ASSIGNED TASK:
Repeat each entry below without omitting a single word.

LISTED RECORDS:
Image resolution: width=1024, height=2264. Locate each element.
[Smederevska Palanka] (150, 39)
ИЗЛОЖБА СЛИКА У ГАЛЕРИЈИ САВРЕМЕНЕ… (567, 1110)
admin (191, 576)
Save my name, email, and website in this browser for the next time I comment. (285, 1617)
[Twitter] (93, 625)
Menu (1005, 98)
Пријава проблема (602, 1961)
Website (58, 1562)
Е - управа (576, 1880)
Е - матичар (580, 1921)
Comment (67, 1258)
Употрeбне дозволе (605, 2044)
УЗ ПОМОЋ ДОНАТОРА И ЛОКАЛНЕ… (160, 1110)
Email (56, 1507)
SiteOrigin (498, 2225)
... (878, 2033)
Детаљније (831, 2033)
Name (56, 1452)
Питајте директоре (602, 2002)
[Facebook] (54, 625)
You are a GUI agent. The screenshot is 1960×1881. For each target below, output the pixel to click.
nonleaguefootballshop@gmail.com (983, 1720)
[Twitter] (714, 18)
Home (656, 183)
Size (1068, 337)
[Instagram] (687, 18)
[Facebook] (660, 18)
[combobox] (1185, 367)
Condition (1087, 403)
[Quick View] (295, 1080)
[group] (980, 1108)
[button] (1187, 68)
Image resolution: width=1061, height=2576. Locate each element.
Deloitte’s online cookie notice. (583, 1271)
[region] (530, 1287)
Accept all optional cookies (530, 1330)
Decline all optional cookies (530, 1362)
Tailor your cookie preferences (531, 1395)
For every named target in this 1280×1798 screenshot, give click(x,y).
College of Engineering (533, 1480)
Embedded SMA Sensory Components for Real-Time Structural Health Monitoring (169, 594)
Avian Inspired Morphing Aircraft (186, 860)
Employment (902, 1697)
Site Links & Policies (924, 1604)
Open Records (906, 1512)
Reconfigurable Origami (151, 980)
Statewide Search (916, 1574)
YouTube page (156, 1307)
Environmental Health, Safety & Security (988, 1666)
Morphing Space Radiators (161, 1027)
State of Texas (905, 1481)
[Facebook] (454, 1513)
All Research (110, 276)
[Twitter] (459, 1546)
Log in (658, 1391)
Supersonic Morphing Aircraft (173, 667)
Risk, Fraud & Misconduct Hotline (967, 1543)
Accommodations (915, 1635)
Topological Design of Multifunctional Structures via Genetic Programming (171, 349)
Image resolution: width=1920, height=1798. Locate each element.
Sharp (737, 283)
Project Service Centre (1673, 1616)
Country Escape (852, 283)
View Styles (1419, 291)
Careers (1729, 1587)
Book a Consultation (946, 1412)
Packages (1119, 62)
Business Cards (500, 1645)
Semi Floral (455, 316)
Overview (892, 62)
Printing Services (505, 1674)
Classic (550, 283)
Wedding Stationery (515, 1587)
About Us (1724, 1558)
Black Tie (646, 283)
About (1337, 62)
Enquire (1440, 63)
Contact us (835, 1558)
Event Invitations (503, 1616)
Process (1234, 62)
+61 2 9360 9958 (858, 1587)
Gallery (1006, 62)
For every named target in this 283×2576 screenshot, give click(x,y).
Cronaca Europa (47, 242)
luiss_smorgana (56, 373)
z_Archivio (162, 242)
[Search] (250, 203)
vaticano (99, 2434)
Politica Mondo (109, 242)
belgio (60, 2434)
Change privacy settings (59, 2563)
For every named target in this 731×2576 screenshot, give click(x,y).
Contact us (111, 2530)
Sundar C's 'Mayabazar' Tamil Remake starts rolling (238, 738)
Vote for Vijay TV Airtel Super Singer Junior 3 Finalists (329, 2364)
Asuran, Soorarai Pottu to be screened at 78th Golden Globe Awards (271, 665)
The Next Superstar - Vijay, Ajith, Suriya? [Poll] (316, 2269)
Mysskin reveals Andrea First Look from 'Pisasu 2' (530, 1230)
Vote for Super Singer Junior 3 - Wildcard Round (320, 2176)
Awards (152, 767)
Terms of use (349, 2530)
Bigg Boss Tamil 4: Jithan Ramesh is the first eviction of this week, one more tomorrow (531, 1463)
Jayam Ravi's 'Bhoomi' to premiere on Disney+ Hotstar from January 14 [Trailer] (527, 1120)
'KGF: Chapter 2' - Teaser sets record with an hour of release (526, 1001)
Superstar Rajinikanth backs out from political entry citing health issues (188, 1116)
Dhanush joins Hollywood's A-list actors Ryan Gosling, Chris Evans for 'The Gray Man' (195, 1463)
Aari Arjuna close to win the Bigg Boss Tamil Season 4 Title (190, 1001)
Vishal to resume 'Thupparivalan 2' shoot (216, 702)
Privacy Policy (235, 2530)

OUTPUT:
Image resolution: width=1024, height=2264. Locate each element.
[Smederevska Palanka] (150, 39)
ИЗЛОЖБА СЛИКА У ГАЛЕРИЈИ САВРЕМЕНЕ… (567, 1110)
admin (191, 576)
Save my name, email, and website in this browser for the next time I comment. (285, 1617)
[Twitter] (93, 625)
Menu (1005, 98)
Пријава проблема (602, 1961)
Website (58, 1562)
Е - управа (576, 1880)
Е - матичар (580, 1921)
Comment (67, 1258)
Употрeбне дозволе (605, 2044)
УЗ ПОМОЋ ДОНАТОРА И ЛОКАЛНЕ… (160, 1110)
Email (56, 1507)
SiteOrigin (498, 2225)
... (878, 2033)
Детаљније (831, 2033)
Name (56, 1452)
Питајте директоре (602, 2002)
[Facebook] (54, 625)
You are a GUI agent. The screenshot is 1960×1881. For each target below, output the pixel to click.
nonleaguefootballshop@gmail.com (983, 1720)
[Twitter] (714, 18)
Home (656, 183)
Size (1068, 337)
[Instagram] (687, 18)
[Facebook] (660, 18)
[combobox] (1185, 367)
Condition (1087, 403)
[Quick View] (295, 1080)
[group] (980, 1108)
[button] (1187, 68)
Image resolution: width=1061, height=2576. Locate each element.
Deloitte’s online cookie notice. (583, 1271)
[region] (530, 1287)
Accept all optional cookies (530, 1330)
Decline all optional cookies (530, 1362)
Tailor your cookie preferences (531, 1395)
For every named target in this 1280×1798 screenshot, give click(x,y).
College of Engineering (533, 1480)
Embedded SMA Sensory Components for Real-Time Structural Health Monitoring (169, 594)
Avian Inspired Morphing Aircraft (186, 860)
Employment (902, 1697)
Site Links & Policies (924, 1604)
Open Records (906, 1512)
Reconfigurable Origami (151, 980)
Statewide Search (916, 1574)
YouTube page (156, 1307)
Environmental Health, Safety & Security (988, 1666)
Morphing Space Radiators (161, 1027)
State of Texas (905, 1481)
[Facebook] (454, 1513)
All Research (110, 276)
[Twitter] (459, 1546)
Log in (658, 1391)
Supersonic Morphing Aircraft (173, 667)
Risk, Fraud & Misconduct Hotline (967, 1543)
Accommodations (915, 1635)
Topological Design of Multifunctional Structures via Genetic Programming (171, 349)
Image resolution: width=1920, height=1798. Locate each element.
Sharp (737, 283)
Project Service Centre (1673, 1616)
Country Escape (852, 283)
View Styles (1419, 291)
Careers (1729, 1587)
Book a Consultation (946, 1412)
Packages (1119, 62)
Business Cards (500, 1645)
Semi Floral (455, 316)
Overview (892, 62)
Printing Services (505, 1674)
Classic (550, 283)
Wedding Stationery (515, 1587)
About Us (1724, 1558)
Black Tie (646, 283)
About (1337, 62)
Enquire (1440, 63)
Contact us (835, 1558)
Event Invitations (503, 1616)
Process (1234, 62)
+61 2 9360 9958 (858, 1587)
Gallery (1006, 62)
For every named target in this 283×2576 screenshot, give click(x,y).
Cronaca Europa (47, 242)
luiss_smorgana (56, 373)
z_Archivio (162, 242)
[Search] (250, 203)
vaticano (99, 2434)
Politica Mondo (109, 242)
belgio (60, 2434)
Change privacy settings (59, 2563)
For every named target in this 731×2576 screenshot, give click(x,y).
Contact us (111, 2530)
Sundar C's 'Mayabazar' Tamil Remake starts rolling (238, 738)
Vote for Vijay TV Airtel Super Singer Junior 3 Finalists (329, 2364)
Asuran, Soorarai Pottu to be screened at 78th Golden Globe Awards (271, 665)
The Next Superstar - Vijay, Ajith, Suriya? [Poll] (316, 2269)
Mysskin reveals Andrea First Look from 'Pisasu 2' (530, 1230)
Vote for Super Singer Junior 3 - Wildcard Round (320, 2176)
Awards (152, 767)
Terms of use (349, 2530)
Bigg Boss Tamil 4: Jithan Ramesh is the first eviction of this week, one more tomorrow (531, 1463)
Jayam Ravi's 'Bhoomi' to premiere on Disney+ Hotstar from January 14 [Trailer] (527, 1120)
'KGF: Chapter 2' - Teaser sets record with an hour of release (526, 1001)
Superstar Rajinikanth backs out from political entry citing health issues (188, 1116)
Dhanush joins Hollywood's A-list actors Ryan Gosling, Chris Evans for 'The Gray Man' (195, 1463)
Aari Arjuna close to win the Bigg Boss Tamil Season 4 Title (190, 1001)
Vishal to resume 'Thupparivalan 2' shoot (216, 702)
Privacy Policy (235, 2530)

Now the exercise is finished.